### TO BE DONE
Pick out every line in the entries below that contains the string "height" and copy each one, treating uppercase and lowercase letters as different.

### RECORDS FOR THE TASK
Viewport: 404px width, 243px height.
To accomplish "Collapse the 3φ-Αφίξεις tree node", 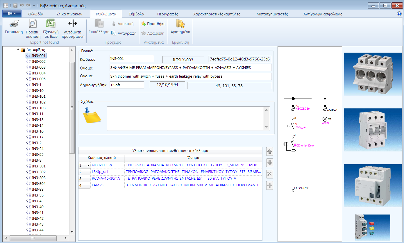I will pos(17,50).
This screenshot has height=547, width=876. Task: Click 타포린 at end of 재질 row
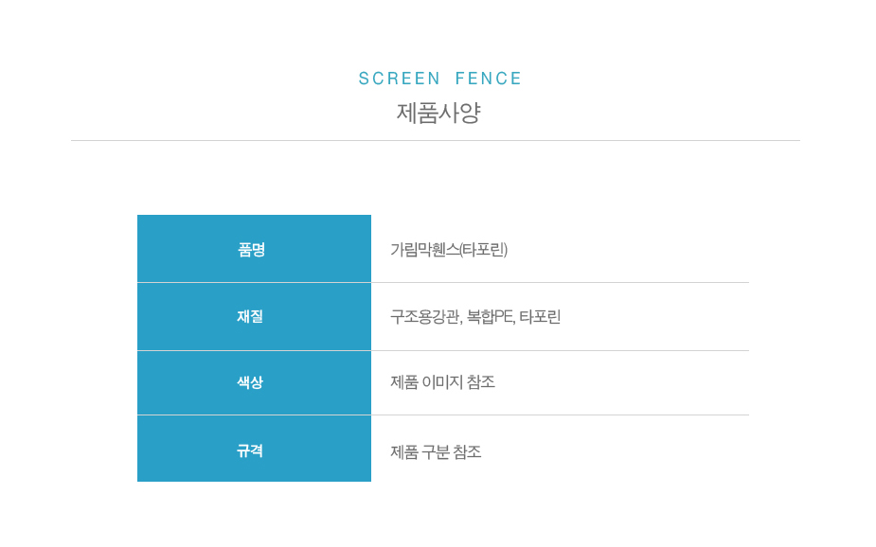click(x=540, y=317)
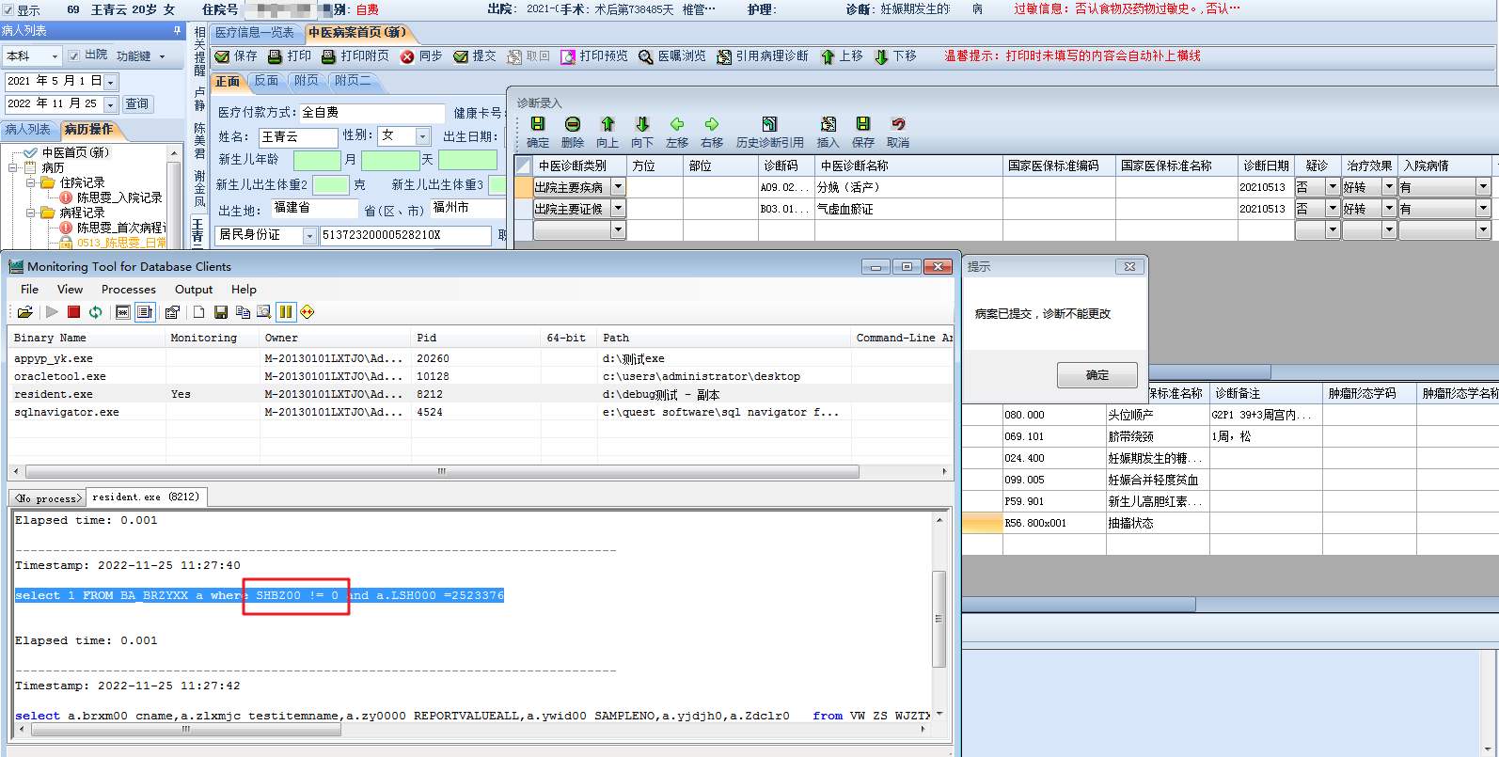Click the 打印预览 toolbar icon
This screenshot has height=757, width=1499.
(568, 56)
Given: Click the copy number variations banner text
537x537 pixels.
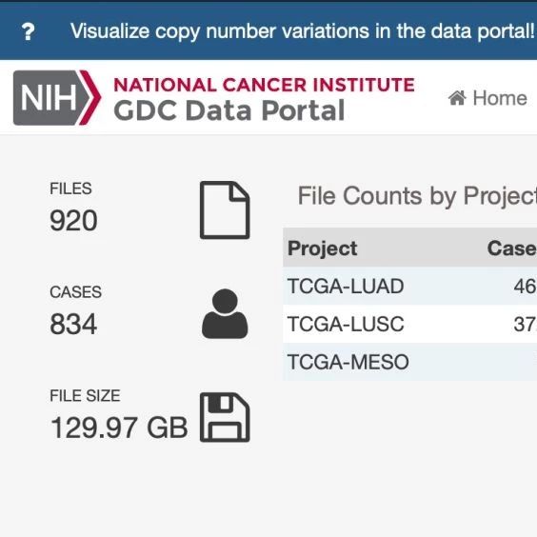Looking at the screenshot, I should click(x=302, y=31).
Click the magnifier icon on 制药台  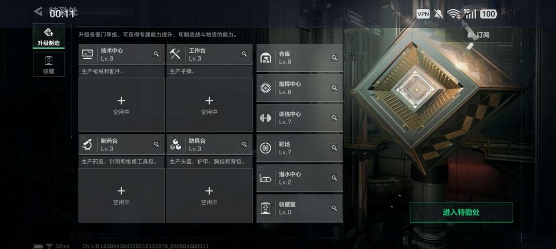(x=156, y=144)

...

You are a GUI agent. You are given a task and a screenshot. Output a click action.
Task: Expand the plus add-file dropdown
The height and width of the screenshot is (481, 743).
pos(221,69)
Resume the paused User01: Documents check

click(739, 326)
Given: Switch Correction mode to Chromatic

### TASK OUTPUT
Viewport: 404px width, 243px height.
This screenshot has height=547, width=876. Task: Click 타포린 at end of 재질 row
This screenshot has height=757, width=1499.
The height and width of the screenshot is (481, 743).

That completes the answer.